On 2 March night, a shell struck the vessel destroying the bridge of the ship where Hadisur was on duty. "The shelling prompted a massive fire," Capt Md Anam Chowdhury, president of the Bangladesh Merchant Marine Officers' Association, told TBS.
According to Ukrainian news agency Kurds Global, two tugboats approached the bulk carrier after the 2 March attack.
But Banglar Samriddhi captain did not allow the crew to leave the vessel. "We are going to die anyway. Even after that, I do not understand why did the captain bar us from leaving the vessel," one of the mariners told TBS.
Could the vessel avert the situation?
Former sailors say Banglar Samriddhi had enough time to leave the Ukrainian port even after the Russian invasion of Ukraine. But it did not, possibly due to a "commercial pressure".
According to the global ship tracking website Marine Traffic, there were 24 ships at the port of Olvia at 3pm [Bangladesh time] on 27 February. At 4 pm on 3 March (Thursday), only 8 ships were anchored there. Even a ship that was just at the southside of the Bangladeshi ship on 27 February was not found there on the day.

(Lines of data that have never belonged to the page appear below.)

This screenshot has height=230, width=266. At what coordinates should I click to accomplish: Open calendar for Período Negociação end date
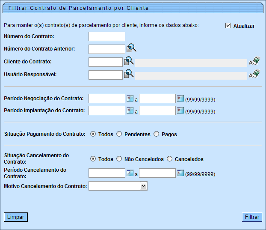(x=180, y=99)
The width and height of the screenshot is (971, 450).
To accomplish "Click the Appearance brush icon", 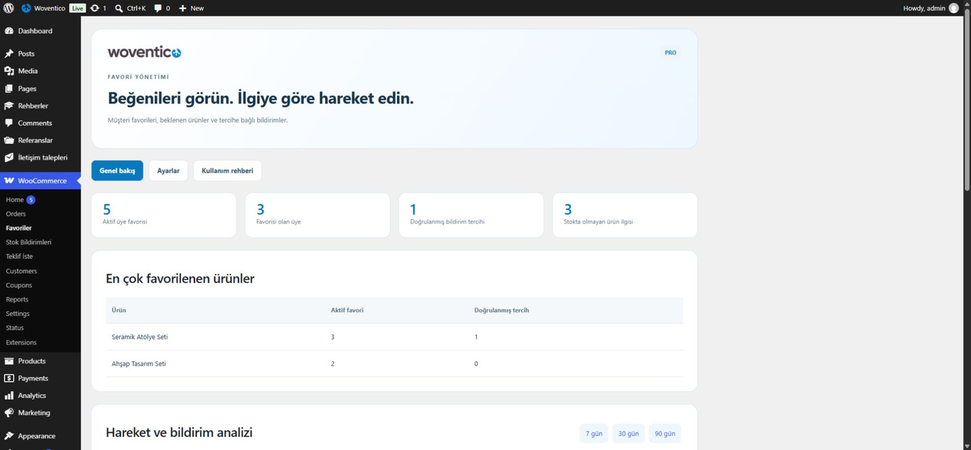I will pos(9,436).
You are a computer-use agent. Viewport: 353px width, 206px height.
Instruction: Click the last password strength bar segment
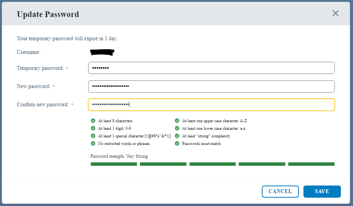311,164
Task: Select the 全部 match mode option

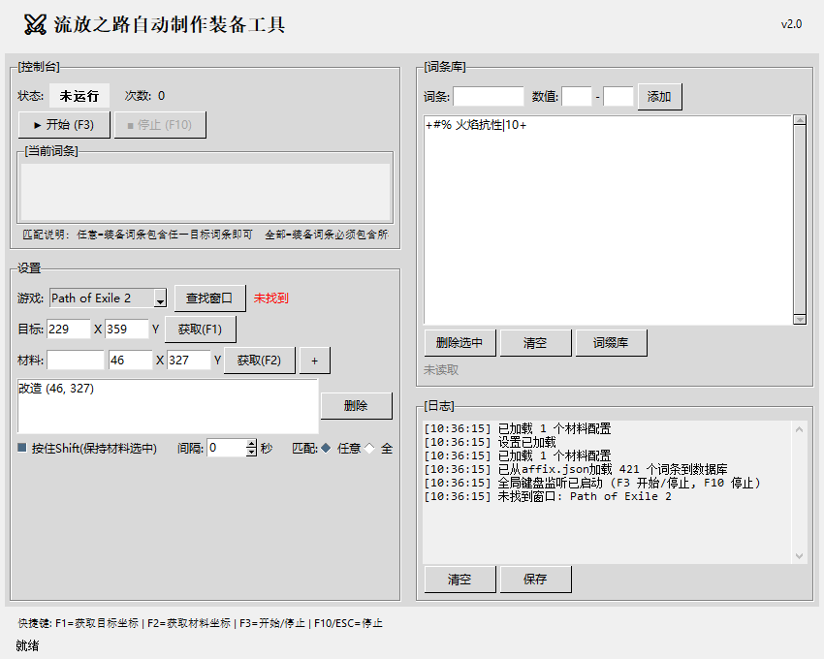Action: click(370, 447)
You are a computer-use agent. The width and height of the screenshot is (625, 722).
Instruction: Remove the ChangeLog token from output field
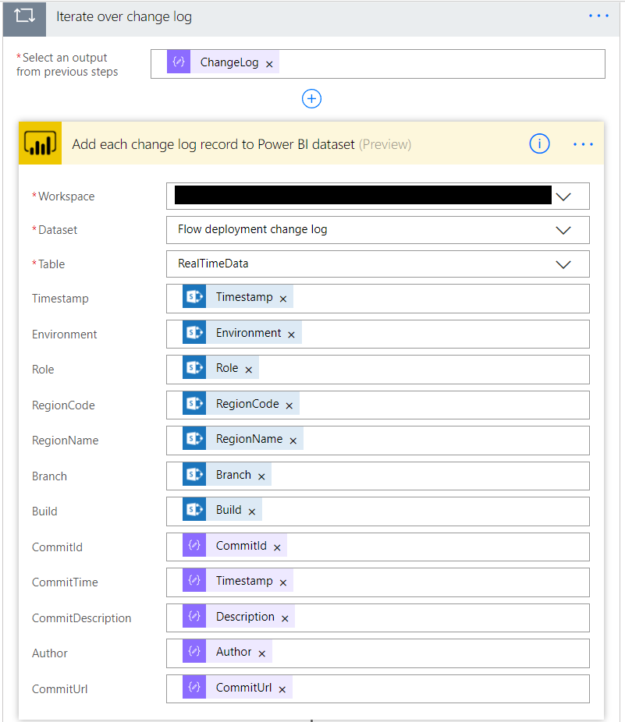coord(269,64)
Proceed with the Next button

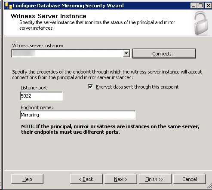121,179
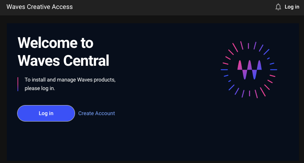Viewport: 304px width, 163px height.
Task: Click the word "to" in the heading
Action: [x=85, y=43]
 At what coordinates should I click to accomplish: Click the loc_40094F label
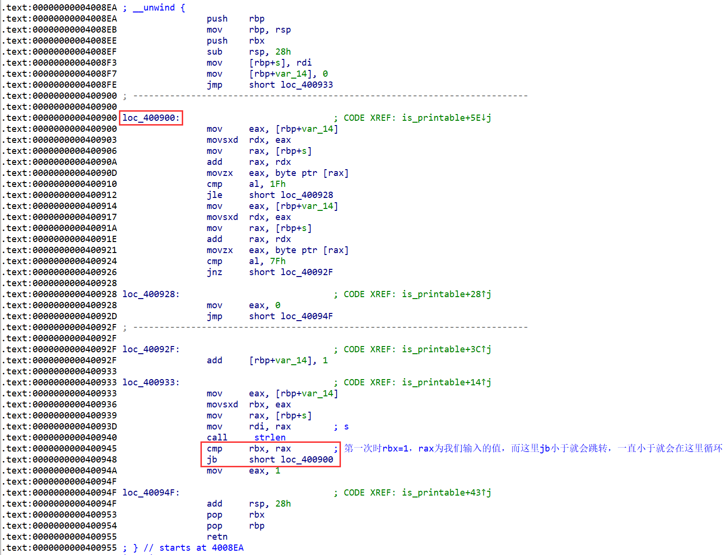click(151, 493)
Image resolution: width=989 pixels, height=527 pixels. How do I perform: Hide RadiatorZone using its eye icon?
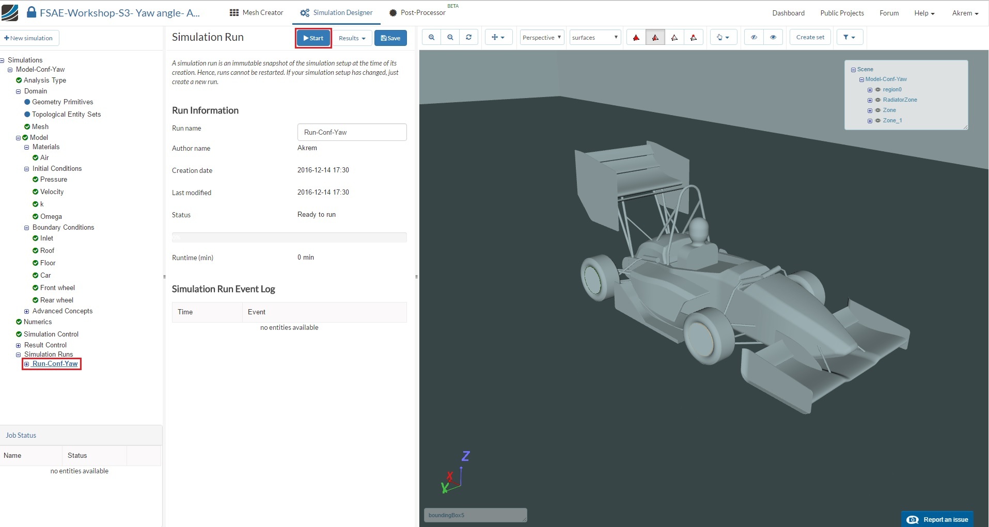tap(877, 100)
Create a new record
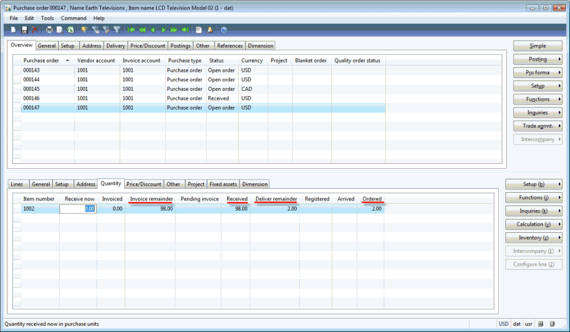This screenshot has width=570, height=332. click(13, 30)
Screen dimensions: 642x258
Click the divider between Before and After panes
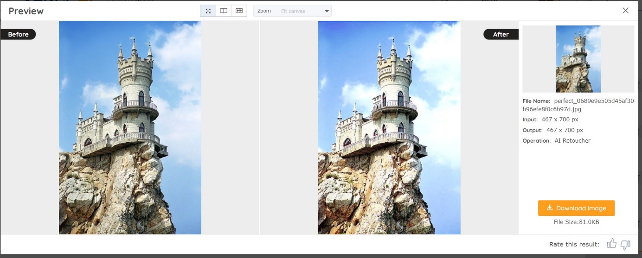(259, 127)

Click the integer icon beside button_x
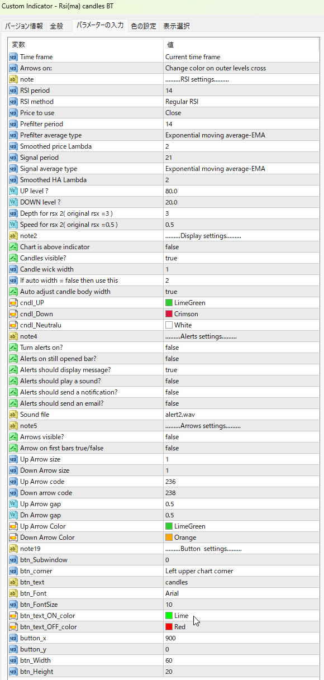click(x=13, y=638)
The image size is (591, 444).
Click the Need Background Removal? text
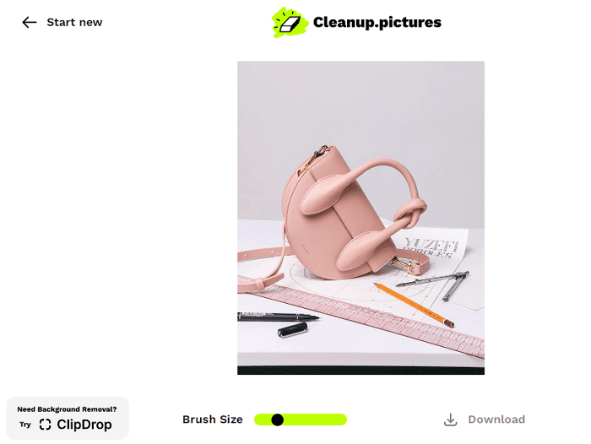tap(67, 409)
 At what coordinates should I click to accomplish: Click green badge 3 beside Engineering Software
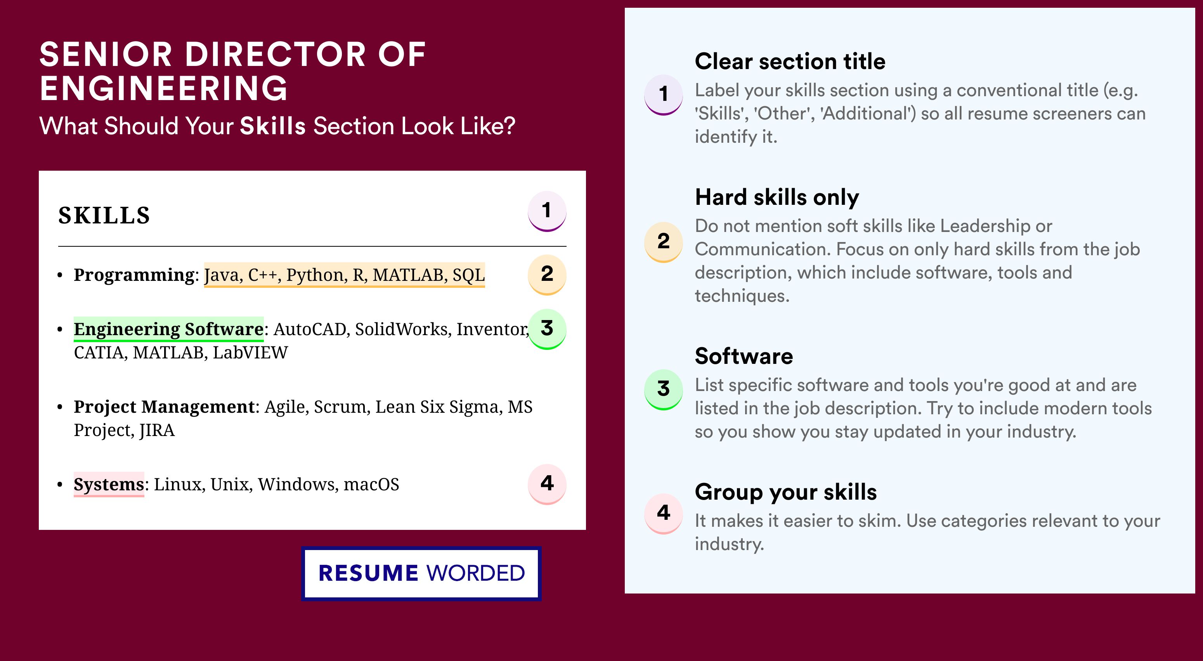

Questions arise as to why the Bangladeshi vessel could not leave the port while the other ships did.
Captain Abdullah al Mahmud, an expert mariner, said, "The reason for not leaving the port may be 'commercial pressure'. Maybe there were some cargoes on the ship that had to be unloaded and the ship was waiting for it. Or, the captain might have been hoping that the situation would get better."
Pijush Dutta, executive director (Commercial) of the Bangladesh Shipping Corporation, said they thought the situation would get better as there had been talks between Russia and Ukraine.
"We planned the evacuation once the situation calms down," he added.
Captain Abdullah al Mahmud believes the exact reason as to why the ship did not leave the port would remain unknown.
"The captain or management will now keep the matter a secret," he said, adding, "A ship usually does not leave the port until its commercial purpose is met. Otherwise, there is no scope for the ship to make an unusual delay at any port."